Input records:
/---

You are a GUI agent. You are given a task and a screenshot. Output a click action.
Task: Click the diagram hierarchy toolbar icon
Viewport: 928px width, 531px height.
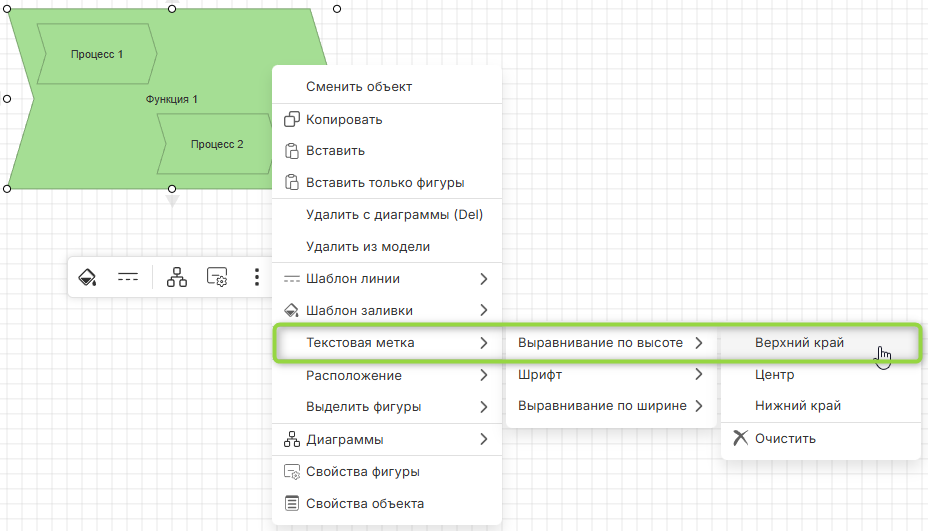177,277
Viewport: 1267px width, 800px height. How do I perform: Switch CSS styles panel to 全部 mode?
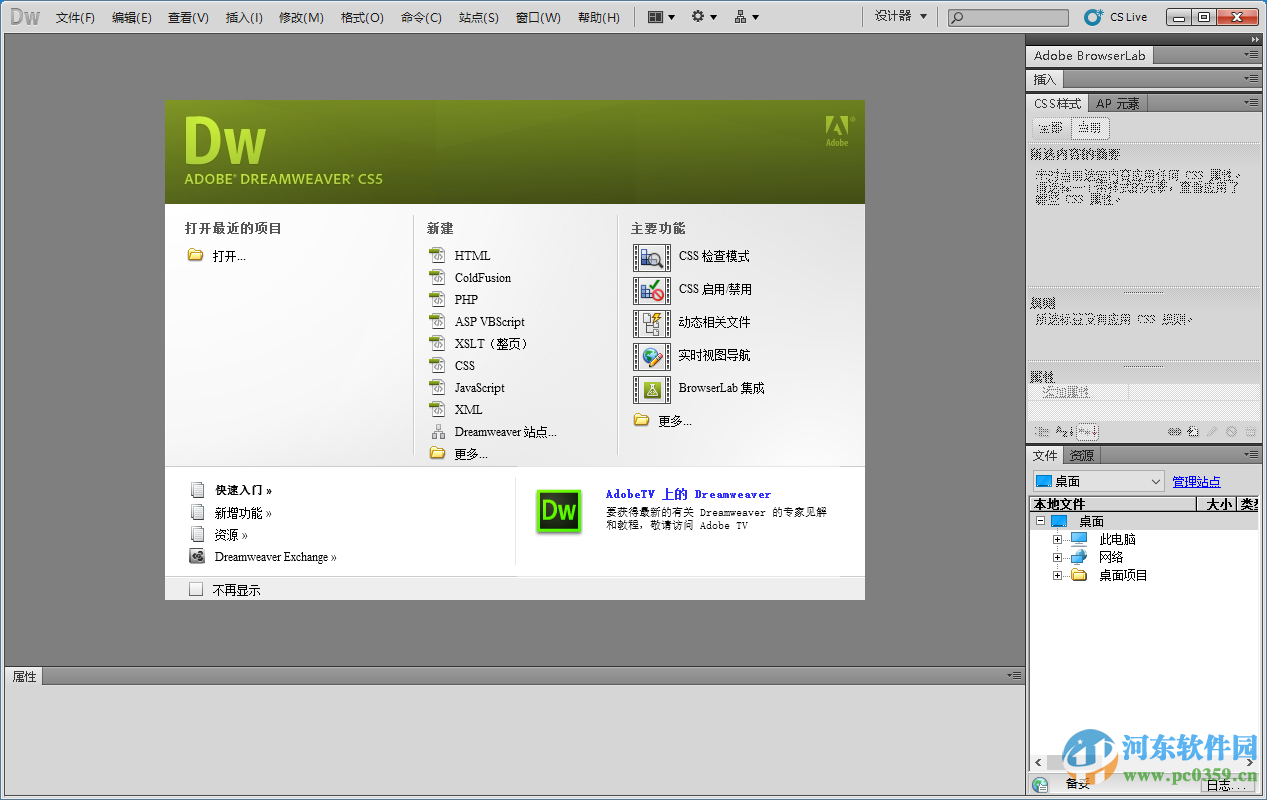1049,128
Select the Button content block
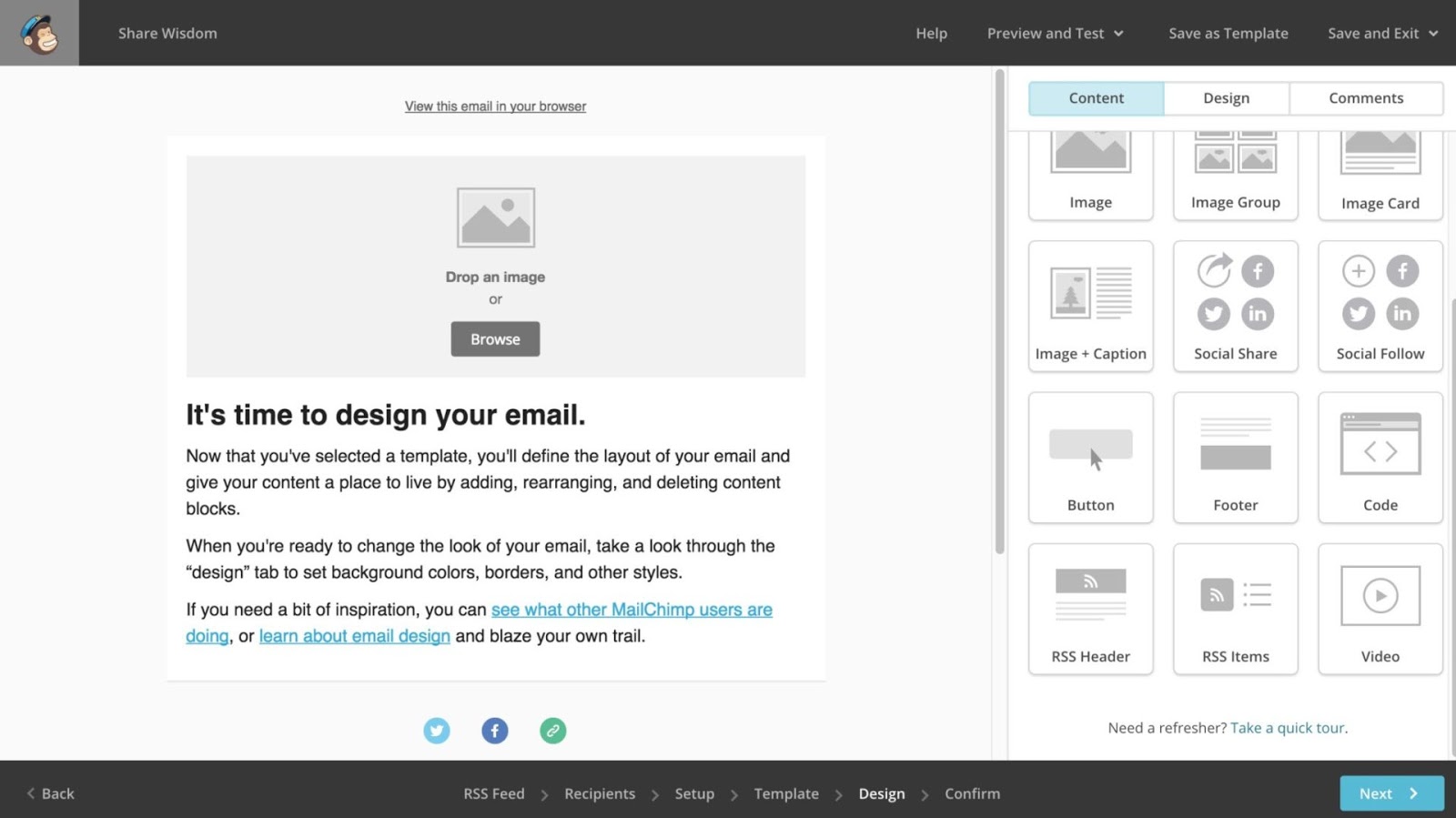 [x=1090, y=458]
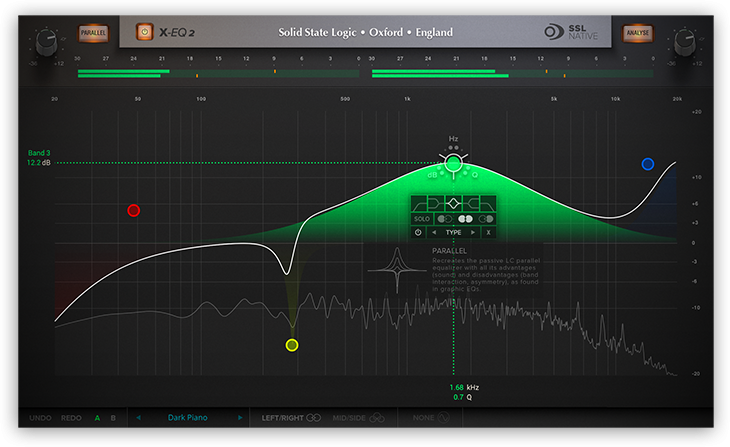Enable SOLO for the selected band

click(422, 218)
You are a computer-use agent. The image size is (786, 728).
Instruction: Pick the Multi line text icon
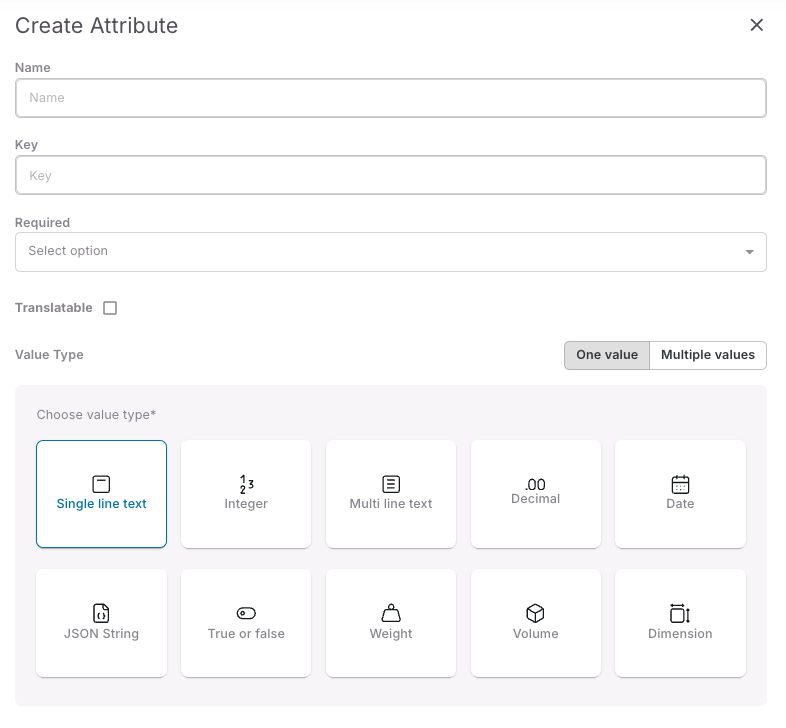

\---

Exercise requirements:
Repeat each line above exactly. The pictures stay out.

Written reply:
You are a GUI agent. You are given a task and a screenshot. Output a click action.
Task: Click the diagram hierarchy toolbar icon
Viewport: 928px width, 531px height.
177,277
Viewport: 1267px width, 800px height. How do I perform: Switch CSS styles panel to 全部 mode?
1049,128
Select the Button content block
 [x=1090, y=458]
Enable SOLO for the selected band

click(422, 218)
You are a computer-use agent. The image size is (786, 728).
Instruction: Pick the Multi line text icon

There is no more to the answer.